Advancing causal understanding of cancer through integrative proteomic and genetic analysis
- 8 September 2025 to 31 July 2026
- Project No: D26072
- DPhil Project 2026
- Cancer Epidemiology Unit (CEU)
Background
Understanding how biological pathways contribute to cancer development is a major goal in population health research. Advances in high-throughput proteomics now enable measurement of thousands of circulating proteins that reflect subtle biological processes and may reveal both early markers of disease and potential aetiological targets for future prevention trials. Because associations observed in proteomic studies may not always distinguish correlation from causation, integrating complementary genetic data can strengthen causal inference and help identify proteins with more robust aetiological evidence for a role in cancer development.
This project will focus on integrating complex proteomic and proteogenomic data from large population-based studies, including the European Prospective Investigation into Cancer and Nutrition (EPIC) and the UK Biobank, to identify key proteins and biological pathways involved in the development of common cancers.
The specific aims of the project may include, and can be adapted to the student’s interests:
- Develop approaches to harmonise proteomic data across large cohorts to improve comparability and data quality.
- Develop integrative methods that combine proteomic and proteogenomic findings with biological knowledge from publicly available resources, to improve understanding of cancer aetiology and prioritise candidate protein targets.

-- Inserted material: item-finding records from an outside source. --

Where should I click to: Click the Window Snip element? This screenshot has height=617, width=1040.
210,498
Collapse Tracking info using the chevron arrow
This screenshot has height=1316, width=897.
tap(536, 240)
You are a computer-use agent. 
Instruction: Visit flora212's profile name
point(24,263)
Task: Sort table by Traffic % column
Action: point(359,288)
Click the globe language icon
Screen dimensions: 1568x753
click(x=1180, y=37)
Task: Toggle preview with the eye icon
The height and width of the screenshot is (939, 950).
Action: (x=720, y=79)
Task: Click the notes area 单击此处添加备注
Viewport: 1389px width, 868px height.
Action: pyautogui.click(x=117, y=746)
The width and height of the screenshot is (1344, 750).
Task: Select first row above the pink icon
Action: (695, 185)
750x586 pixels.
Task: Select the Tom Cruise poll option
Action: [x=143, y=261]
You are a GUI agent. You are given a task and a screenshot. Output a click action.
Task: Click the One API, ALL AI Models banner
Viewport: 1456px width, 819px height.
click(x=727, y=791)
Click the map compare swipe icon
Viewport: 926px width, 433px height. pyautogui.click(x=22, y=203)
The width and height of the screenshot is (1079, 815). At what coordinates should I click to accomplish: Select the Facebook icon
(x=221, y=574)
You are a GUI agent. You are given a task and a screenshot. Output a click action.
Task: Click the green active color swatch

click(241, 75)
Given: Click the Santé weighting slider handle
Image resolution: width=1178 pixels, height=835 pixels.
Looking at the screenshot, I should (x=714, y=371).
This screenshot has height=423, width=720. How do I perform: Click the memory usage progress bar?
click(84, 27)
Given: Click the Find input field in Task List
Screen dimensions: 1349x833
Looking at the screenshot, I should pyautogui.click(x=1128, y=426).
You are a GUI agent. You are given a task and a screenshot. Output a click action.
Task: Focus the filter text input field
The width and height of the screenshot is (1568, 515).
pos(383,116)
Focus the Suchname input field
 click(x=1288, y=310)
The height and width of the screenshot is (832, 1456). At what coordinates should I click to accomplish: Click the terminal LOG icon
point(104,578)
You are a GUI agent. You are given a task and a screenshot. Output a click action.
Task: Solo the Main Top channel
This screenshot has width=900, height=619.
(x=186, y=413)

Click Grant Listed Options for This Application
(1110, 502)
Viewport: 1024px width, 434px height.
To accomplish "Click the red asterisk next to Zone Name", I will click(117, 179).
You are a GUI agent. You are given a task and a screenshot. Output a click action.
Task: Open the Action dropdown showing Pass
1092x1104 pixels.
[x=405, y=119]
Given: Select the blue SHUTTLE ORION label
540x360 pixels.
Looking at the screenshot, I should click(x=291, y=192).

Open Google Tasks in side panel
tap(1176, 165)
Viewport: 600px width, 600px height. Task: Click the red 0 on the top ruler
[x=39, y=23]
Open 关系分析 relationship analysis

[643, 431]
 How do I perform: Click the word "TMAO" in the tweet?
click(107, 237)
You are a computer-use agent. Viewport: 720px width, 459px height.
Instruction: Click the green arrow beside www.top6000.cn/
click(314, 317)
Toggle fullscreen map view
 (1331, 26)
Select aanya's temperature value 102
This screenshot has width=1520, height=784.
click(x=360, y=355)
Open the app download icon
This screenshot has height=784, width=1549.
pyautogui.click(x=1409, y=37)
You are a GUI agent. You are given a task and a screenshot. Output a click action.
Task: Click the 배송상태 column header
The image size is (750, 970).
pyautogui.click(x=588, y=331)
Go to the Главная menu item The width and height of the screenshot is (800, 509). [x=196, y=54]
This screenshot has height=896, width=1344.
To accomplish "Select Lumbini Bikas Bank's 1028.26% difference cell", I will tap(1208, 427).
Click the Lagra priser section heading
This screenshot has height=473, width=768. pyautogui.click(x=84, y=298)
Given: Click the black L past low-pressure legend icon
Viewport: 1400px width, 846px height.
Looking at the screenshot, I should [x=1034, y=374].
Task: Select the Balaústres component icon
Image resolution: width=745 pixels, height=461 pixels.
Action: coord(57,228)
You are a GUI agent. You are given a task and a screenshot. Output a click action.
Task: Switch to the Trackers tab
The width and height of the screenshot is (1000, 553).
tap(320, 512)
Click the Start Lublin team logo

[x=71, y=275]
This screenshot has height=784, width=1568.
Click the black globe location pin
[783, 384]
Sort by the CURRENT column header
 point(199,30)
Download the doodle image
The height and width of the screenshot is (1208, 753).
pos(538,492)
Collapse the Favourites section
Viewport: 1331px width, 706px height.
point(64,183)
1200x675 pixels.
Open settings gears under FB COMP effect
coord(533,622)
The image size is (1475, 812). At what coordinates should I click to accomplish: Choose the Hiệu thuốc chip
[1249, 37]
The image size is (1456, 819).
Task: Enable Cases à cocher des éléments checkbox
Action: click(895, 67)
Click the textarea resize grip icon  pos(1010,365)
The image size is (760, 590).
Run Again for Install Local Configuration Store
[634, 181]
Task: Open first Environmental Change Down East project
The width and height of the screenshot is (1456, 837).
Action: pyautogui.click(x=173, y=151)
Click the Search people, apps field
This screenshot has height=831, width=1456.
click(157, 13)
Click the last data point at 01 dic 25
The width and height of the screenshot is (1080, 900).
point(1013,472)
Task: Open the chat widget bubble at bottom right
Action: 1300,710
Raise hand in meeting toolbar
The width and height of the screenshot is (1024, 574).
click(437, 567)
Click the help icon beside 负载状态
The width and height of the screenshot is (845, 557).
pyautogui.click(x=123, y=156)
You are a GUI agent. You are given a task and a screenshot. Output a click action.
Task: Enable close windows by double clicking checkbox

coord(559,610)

- Generate robust, interpretable networks of proteins and pathways involved in cancer development by combining data from multiple cohorts.
research experience, research methods and skills training
The student will gain experience in analysing large, high-dimensional molecular and epidemiological datasets, developing practical skills in data harmonisation, advanced statistical modelling, and causal inference. The work will involve computational and quantitative approaches to integrate rich, multivariate data across studies and to assess associations between proteins, genetic variants, and cancer risk.
Training will be provided in molecular epidemiology, advanced statistical programming (e.g. R and Python), and modern causal inference methods. The project offers opportunities to contribute to international collaborations and to develop transferable skills in reproducible research, data visualisation, and scientific communication.
FIELD WORK, SECONDMENTS, INDUSTRY PLACEMENTS AND TRAINING
The student will be based at the Richard Doll Building, within a vibrant research environment that includes experts in epidemiology, statistics, bioinformatics, and molecular epidemiology. They will attend departmental seminars and courses, collaborate with multidisciplinary teams, and engage with partners involved in major cohort studies such as EPIC and UK Biobank.
PROSPECTIVE STUDENT
The ideal candidate will have an MSc in a quantitative discipline such as statistics, bioinformatics, or data science, with strong coding skills and an interest in applying them to population health and cancer research. Some background in molecular or genetic epidemiology would be an advantage.